Highland Township received an unqualified opinion from auditors Plante & Moran for its 2010 audit report.
“It’s the best you can get,” explained Clerk Mary McDonell. “It’s their version of an A-plus”
McDonell further added that Plante & Moran didn’t offer any specific recommendations other than having an actuarial report done again since it has to be done every three years.
Highland has since already had the report done.
McDonell said they were “very pleased” with the audit.
Total revenue for the township for 2010 was $8,380,165. The top three sources for revenue were state shared revenue for the general fund and dedicated police and fire millages.
The total revenue for police was $2,403,824, while the total revenue for fire was $1,225,897. State shared revenue was $1,227,324, while the general fund revenue from property taxes was $465,343.
The top expenditures for the township were public safety. According to the audit report, the expense of Highland’s contract with the Oakland County Sheriff’s Department at $2,521,180 exceeded that of the revenue generated for police by about $117,000. However, McDonell said they were able to make up the difference from the police fund’s savings account.
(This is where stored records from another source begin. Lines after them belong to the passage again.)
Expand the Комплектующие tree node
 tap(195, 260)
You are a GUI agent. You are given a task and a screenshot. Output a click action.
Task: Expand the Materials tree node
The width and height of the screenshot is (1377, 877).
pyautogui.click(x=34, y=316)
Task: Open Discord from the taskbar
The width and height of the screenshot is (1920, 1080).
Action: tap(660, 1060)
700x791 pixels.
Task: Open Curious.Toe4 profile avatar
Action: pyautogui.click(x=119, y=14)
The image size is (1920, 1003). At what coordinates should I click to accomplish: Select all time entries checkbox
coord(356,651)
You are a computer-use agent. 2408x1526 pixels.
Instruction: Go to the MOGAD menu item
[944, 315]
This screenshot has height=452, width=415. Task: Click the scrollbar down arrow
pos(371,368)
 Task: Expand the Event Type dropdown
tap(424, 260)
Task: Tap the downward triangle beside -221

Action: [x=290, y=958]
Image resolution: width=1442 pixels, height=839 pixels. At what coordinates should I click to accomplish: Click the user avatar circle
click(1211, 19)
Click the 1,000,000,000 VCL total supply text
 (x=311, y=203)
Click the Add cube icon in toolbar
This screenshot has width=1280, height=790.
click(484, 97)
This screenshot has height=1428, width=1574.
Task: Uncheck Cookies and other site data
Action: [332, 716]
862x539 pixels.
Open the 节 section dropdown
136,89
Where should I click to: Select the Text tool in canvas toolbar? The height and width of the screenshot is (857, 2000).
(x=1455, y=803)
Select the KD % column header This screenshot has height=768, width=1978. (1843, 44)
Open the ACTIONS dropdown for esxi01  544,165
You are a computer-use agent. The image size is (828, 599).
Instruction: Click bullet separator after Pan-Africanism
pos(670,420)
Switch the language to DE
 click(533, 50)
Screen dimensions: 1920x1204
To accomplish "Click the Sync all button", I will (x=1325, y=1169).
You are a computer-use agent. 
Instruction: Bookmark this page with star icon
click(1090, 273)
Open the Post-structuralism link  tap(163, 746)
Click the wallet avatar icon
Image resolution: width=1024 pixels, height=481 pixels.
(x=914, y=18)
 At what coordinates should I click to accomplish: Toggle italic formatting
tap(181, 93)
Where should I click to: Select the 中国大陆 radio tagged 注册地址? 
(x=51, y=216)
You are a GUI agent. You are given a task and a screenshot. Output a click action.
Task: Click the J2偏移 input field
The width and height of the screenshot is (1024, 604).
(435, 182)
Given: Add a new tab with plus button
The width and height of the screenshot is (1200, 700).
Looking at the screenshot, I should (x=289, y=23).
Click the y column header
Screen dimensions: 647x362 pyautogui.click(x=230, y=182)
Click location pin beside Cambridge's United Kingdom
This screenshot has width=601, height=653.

But she acknowledged that the township would most likely not be able to do that again for the upcoming year.
“Next year, we may have to look at using some money from the general fund to make up the difference. The police fund’s savings account only had enough to cover 2010,” she explained.
Meanwhile, the fire fund came out ahead by $288,169 after expenditures, totaling $753,728 for 2010.
General government payroll costs were also one of the highest expenditures from the general fund at around $750,000, according to McDonell.
Nevertheless, the township came out ahead with $90,633 left over. McDonell attributes this to conservative planning.
“When we put together the budget for 2010, we estimated low on the property tax revenue because Oakland County told us we would be taking a cut and the same applied for shared state revenue,” she said. “So we budgeted for less and actually ended up with more than we thought.”